The three stood there.
A beat passed.
Then another.
It landed.
All three of them looked at him at the same moment, eyes dropping instinctively to his level display.
Level 20.
A-rank.
He had broken through.
The silence that followed wasn’t empty. It was full of things none of them said. Poison Lilly’s expression shifted through something complicated before settling. Hammerhead just stared. Lucas looked at Guilliman for a long moment with an expression that was hard to read, something between reassessment and a quiet kind of respect.
Nobody said congratulations.
It didn’t feel like the right word for it.
,,,,,,,,,,,,,
.....
Elsewhere in the cave system, the air was still sharp with the aftermath of a fight.
Two abominations had been engaged.
Only one was dead.
River Bandit stood over the corpse and said nothing, jaw tight, eyes working through what had just happened and not arriving anywhere satisfying.
"What was that?"
The man beside him couldn’t keep it in. He was staring at the space where it had appeared. A serpentine creature, massive and fast, materializing from nothing. It had closed the distance in less than a second and driven its teeth into the second abomination before vanishing the same way it came.
Gone.
Just like that.
The second abomination had fled with it. Injured but alive. Escaped into the deeper tunnels before anyone could close the angle.
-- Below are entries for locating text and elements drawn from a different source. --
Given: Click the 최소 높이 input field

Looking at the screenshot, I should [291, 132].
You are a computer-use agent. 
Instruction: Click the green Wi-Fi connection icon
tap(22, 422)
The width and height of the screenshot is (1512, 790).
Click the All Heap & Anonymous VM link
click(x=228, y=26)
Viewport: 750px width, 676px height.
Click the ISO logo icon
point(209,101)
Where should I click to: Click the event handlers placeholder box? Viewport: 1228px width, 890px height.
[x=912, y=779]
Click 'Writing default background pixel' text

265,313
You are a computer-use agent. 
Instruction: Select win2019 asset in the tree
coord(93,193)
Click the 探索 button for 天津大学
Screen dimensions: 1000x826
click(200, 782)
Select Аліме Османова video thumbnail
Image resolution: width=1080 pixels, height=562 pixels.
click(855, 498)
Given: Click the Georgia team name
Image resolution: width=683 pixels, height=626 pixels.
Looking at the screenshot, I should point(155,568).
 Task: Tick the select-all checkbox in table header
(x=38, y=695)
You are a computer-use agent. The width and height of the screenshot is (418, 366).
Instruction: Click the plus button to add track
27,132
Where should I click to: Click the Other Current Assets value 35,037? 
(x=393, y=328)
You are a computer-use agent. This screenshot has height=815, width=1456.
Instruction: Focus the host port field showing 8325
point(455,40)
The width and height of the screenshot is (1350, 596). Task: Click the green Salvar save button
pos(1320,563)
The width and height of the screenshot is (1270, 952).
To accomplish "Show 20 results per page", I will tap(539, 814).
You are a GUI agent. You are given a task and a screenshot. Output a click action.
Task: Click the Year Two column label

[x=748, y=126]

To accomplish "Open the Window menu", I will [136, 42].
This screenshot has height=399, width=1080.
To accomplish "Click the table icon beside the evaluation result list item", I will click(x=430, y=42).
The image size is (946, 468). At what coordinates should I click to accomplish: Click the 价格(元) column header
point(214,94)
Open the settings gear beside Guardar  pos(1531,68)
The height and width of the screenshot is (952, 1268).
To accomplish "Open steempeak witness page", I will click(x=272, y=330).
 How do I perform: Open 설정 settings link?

Of two targets, they had one body.
"I don’t know," River Bandit said.
The frown on his face didn’t move.
He genuinely didn’t know. The creature hadn’t matched anything from the standard records of this zone. The speed was wrong. The appearance was wrong. The disappearance was wrong.
He looked at the corpse in front of him, then at the dark tunnel where the second abomination had vanished.
Something had been here.
Something that wasn’t supposed to be in this part of the valley.
He filed it quietly and said nothing else.